Luego de horas de tensión, en las que los cerca de 50 manifestantes rechazaron dialogar con un enviado de la gerencia y exigieron que el propio titular de la institución diera la cara, representantes del sindicato de la JAD finalmente entraron a una reunión con el gerente, el ingeniero Marco Antonio Hernández Acosta. De esa mesa salió el acuerdo que puso fin a la protesta.
El acuerdo: fechas, números y calendario
TÉRMINOS DEL ACUERDO
• Primera jubilación: 10 trabajadores el 27 de marzo de 2026.
• Grupos posteriores: 5 trabajadores jubilados cada bimestre hasta completar todos los casos pendientes.
Con este calendario, la JAD se compromete a procesar de forma ordenada y progresiva las jubilaciones de todos los trabajadores que cumplan con los requisitos, evitando que situaciones como la de don Eleazar González —quien lleva 45 años al servicio de la institución— vuelvan a prolongarse indefinidamente.
Cómo se llegó hasta aquí
La jornada no estuvo exenta de fricción. En un primer momento, la gerencia envió como intermediario a Luis Colmenero Lucio, quien invitó a los manifestantes a pasar a dialogar. Los trabajadores rechazaron la propuesta de plano: ya habían tenido conversaciones previas con la gerencia sin resultados, y esta vez querían que el titular de la JAD compareciera directamente ante ellos.
Esa firmeza fue determinante.

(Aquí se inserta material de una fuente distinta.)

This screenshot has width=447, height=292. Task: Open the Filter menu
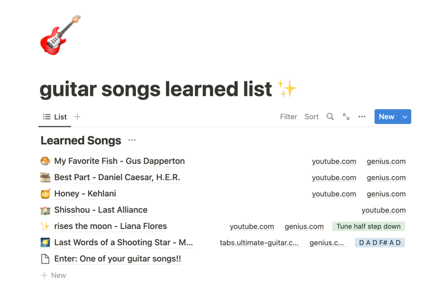click(288, 117)
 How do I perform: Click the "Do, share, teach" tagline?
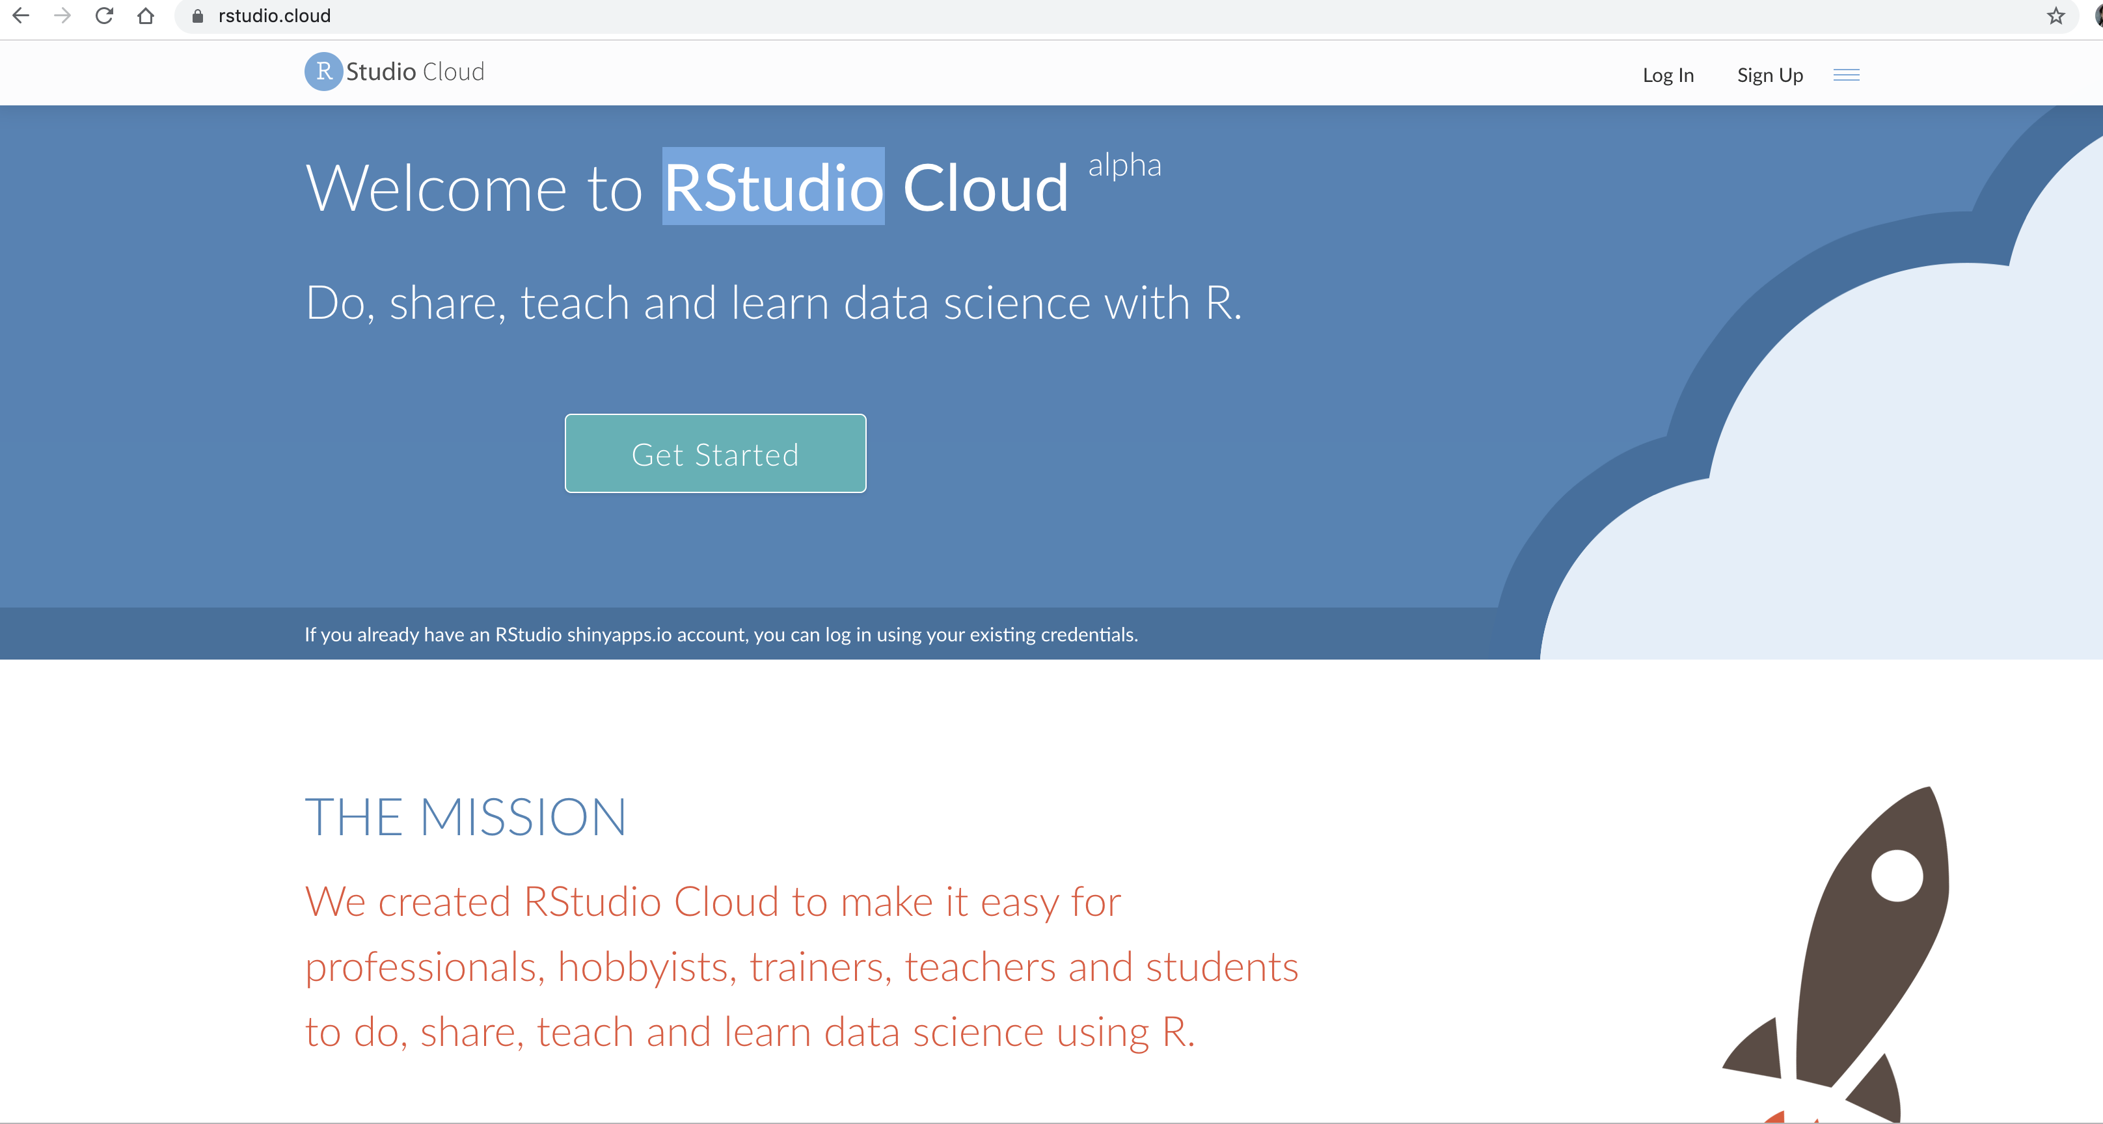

Finalmente, representantes del sindicato entraron a la reunión con el ingeniero Hernández Acosta y lograron que el acuerdo se concretara en términos y fechas específicos, no en promesas genéricas.
Las pancartas que impulsaron el cambio
Durante horas, estas frases escritas a mano frente a la Planta 1 fueron el rostro visible de la demanda:
“No puedo trabajar, estoy enfermo”
“Tengo 68 años, quiero mi jubilación”
“Gerente, si yo fuera tu familia, me pensionas”
“No me quiero morir aquí. Jubilación sí”
“Somos 50, ya no podemos trabajar, estamos enfermos”
Hoy esas pancartas se guardaron. Los trabajadores comenzaron a retirarse de la Planta 1 con un papel en la mano que, por primera vez en mucho tiempo, les da una fecha concreta: el 27 de marzo.
El acuerdo se cumplirá: la presión no termina
Aunque el ambiente se disipó con relativa calma, los trabajadores y su sindicato seguirán de cerca el cumplimiento del calendario acordado. La amenaza de huelga que sobrevolaba la jornada no desaparece automáticamente: si el 27 de marzo las primeras 10 jubilaciones no se materializan, la presión podría regresar con más fuerza. Por ahora, sin embargo, trabajadores como don Eleazar González pueden ver, por fin, el final del camino.